- _Try it_
Copy nothing from the entries below except the lines from the one containing "Screen dimensions: 2489x1484" through the one containing "Open the Apple", and copy those exactly.

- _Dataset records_

-=-=-=-=-

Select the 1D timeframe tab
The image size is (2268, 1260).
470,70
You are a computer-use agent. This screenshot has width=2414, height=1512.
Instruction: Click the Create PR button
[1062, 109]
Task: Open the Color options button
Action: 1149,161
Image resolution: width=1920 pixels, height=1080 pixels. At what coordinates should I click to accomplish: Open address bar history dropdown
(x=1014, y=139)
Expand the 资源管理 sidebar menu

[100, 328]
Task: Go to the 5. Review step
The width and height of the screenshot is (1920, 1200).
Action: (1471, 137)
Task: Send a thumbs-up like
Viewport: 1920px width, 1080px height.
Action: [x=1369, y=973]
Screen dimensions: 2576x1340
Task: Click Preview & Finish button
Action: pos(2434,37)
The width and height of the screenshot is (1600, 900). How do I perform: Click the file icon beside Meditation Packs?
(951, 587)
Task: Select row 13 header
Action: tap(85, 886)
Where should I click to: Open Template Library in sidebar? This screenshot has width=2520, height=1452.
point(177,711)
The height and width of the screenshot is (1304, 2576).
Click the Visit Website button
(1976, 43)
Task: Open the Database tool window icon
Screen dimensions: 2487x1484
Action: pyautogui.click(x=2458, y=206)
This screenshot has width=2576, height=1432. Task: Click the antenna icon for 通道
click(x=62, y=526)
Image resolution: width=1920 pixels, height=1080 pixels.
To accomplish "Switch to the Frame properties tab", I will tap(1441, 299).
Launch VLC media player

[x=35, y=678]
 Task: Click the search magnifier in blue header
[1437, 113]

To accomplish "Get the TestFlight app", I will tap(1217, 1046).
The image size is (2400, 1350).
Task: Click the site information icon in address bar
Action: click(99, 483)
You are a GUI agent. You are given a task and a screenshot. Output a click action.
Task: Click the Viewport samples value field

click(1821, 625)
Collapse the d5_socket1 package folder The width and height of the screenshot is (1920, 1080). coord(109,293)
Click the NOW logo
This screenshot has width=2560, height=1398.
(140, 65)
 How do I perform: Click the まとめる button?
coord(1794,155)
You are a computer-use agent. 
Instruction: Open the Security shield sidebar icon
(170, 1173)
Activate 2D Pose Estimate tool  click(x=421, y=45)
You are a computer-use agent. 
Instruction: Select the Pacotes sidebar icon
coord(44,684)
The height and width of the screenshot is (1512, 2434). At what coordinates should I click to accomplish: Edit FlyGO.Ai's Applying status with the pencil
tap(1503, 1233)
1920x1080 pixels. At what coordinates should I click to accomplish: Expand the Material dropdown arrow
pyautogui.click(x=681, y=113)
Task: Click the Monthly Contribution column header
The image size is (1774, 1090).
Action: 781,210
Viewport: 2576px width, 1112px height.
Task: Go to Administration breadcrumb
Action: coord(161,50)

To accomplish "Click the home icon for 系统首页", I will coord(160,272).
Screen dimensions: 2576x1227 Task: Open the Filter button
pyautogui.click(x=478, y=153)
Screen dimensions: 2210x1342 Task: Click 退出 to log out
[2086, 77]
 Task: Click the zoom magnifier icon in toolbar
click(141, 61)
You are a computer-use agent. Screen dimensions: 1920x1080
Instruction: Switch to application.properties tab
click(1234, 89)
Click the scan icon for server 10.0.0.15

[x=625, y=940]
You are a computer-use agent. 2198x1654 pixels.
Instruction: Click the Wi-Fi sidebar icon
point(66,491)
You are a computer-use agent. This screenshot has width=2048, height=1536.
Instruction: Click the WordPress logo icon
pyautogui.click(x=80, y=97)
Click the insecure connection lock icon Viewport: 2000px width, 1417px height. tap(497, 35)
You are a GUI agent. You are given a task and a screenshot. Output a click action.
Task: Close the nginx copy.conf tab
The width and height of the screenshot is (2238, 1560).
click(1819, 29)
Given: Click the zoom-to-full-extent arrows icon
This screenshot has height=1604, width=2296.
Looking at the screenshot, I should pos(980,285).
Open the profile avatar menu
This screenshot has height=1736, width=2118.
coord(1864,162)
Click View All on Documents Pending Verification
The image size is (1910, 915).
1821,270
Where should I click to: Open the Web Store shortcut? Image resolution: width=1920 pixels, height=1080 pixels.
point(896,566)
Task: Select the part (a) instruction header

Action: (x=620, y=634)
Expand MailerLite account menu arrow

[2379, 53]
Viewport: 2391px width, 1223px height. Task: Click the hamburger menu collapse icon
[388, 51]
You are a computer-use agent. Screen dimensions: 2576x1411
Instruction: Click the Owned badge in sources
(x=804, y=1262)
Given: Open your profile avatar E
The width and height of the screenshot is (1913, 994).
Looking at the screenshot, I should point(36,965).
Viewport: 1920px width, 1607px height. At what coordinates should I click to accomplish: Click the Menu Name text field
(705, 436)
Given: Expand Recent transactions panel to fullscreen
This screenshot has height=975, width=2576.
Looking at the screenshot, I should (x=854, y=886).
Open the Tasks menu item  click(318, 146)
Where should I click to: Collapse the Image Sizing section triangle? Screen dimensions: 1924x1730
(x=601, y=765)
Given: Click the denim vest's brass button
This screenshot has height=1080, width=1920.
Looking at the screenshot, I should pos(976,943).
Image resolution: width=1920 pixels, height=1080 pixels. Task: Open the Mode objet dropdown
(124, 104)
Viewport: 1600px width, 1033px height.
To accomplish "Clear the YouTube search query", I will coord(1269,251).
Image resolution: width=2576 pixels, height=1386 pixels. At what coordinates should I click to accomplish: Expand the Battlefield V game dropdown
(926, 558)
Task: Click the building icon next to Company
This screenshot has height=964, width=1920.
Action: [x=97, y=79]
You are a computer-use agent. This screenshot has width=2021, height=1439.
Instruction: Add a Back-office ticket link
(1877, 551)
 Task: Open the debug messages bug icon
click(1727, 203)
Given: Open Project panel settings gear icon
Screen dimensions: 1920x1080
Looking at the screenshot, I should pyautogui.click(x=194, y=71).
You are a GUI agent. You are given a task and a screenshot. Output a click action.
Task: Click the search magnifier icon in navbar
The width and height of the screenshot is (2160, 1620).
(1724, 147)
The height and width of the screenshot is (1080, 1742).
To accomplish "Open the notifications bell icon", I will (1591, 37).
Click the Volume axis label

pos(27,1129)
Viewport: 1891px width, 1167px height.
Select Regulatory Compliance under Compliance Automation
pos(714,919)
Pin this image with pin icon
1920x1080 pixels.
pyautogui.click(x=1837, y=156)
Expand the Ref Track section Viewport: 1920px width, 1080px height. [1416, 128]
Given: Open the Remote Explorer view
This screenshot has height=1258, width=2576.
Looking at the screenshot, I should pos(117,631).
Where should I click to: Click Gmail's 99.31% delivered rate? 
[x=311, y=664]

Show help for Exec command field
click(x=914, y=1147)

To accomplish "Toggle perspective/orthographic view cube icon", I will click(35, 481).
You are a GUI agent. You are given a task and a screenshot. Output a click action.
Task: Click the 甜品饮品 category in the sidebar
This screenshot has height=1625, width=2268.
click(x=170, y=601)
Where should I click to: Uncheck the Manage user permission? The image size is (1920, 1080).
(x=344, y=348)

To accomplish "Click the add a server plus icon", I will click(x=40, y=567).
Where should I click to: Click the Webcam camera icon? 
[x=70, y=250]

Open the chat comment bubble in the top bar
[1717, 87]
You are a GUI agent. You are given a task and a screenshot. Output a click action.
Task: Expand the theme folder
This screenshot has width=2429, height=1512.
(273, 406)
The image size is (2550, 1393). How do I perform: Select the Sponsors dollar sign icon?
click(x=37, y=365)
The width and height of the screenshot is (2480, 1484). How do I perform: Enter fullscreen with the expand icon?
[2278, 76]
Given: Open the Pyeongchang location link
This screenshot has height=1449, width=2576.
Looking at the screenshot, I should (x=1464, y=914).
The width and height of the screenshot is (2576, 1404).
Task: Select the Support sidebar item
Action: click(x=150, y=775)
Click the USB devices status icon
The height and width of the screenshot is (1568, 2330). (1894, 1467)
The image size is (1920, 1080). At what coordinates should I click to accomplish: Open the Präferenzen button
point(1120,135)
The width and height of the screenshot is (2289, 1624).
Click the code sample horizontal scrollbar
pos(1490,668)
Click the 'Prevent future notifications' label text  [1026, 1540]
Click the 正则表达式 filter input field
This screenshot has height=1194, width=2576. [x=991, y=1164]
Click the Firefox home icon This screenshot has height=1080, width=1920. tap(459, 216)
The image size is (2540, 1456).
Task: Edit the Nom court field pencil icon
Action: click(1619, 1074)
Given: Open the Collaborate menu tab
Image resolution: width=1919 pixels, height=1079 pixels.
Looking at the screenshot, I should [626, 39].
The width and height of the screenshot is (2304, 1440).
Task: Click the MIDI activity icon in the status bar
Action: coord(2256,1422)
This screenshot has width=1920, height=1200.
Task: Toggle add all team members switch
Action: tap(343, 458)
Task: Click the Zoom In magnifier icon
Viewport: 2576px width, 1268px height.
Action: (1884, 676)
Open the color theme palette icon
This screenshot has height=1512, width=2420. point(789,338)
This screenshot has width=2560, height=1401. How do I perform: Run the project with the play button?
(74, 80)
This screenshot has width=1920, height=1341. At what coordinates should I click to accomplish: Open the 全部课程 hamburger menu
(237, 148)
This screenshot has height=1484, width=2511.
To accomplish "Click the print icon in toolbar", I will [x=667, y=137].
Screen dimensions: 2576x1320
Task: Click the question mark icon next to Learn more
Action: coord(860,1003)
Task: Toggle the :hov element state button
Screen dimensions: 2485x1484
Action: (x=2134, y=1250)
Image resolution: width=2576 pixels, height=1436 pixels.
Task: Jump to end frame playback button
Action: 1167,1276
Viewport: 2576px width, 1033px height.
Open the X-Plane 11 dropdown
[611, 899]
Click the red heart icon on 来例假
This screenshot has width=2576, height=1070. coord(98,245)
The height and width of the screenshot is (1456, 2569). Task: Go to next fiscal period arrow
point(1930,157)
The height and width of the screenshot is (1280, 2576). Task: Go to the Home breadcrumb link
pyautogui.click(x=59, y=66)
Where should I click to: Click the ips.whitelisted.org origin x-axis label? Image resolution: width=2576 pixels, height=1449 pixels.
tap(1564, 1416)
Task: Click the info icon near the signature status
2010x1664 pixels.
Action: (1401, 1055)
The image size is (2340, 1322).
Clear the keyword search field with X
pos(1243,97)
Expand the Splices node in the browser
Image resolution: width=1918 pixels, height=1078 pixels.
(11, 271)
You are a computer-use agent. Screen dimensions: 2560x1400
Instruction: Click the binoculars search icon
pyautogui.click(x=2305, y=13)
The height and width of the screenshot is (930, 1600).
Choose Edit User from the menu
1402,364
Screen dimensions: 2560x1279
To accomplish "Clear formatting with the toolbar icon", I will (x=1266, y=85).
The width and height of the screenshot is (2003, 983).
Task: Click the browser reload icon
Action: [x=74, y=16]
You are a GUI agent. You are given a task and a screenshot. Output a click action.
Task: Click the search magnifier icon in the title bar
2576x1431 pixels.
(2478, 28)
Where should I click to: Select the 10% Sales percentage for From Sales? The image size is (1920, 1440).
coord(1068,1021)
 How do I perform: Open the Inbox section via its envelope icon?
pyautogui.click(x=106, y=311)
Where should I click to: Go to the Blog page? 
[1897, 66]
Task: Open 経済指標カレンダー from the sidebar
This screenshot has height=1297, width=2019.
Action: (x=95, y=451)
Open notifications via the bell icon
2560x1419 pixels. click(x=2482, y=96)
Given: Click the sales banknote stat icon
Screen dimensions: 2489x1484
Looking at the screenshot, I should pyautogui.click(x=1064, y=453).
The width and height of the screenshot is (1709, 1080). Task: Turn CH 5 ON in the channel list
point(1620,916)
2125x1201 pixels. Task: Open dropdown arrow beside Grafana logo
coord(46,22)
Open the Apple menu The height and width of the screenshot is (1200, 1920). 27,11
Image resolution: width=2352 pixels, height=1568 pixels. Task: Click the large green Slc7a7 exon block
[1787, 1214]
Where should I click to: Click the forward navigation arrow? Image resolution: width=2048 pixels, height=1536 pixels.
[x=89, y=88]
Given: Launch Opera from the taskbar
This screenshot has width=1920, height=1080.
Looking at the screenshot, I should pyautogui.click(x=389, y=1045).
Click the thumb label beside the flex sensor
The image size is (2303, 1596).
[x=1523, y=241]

-=-=-=-=-

- _Expected output_
Screen dimensions: 2489x1484
Looking at the screenshot, I should pyautogui.click(x=1064, y=453).
The width and height of the screenshot is (1709, 1080). Task: Turn CH 5 ON in the channel list
point(1620,916)
2125x1201 pixels. Task: Open dropdown arrow beside Grafana logo
coord(46,22)
Open the Apple menu The height and width of the screenshot is (1200, 1920). 27,11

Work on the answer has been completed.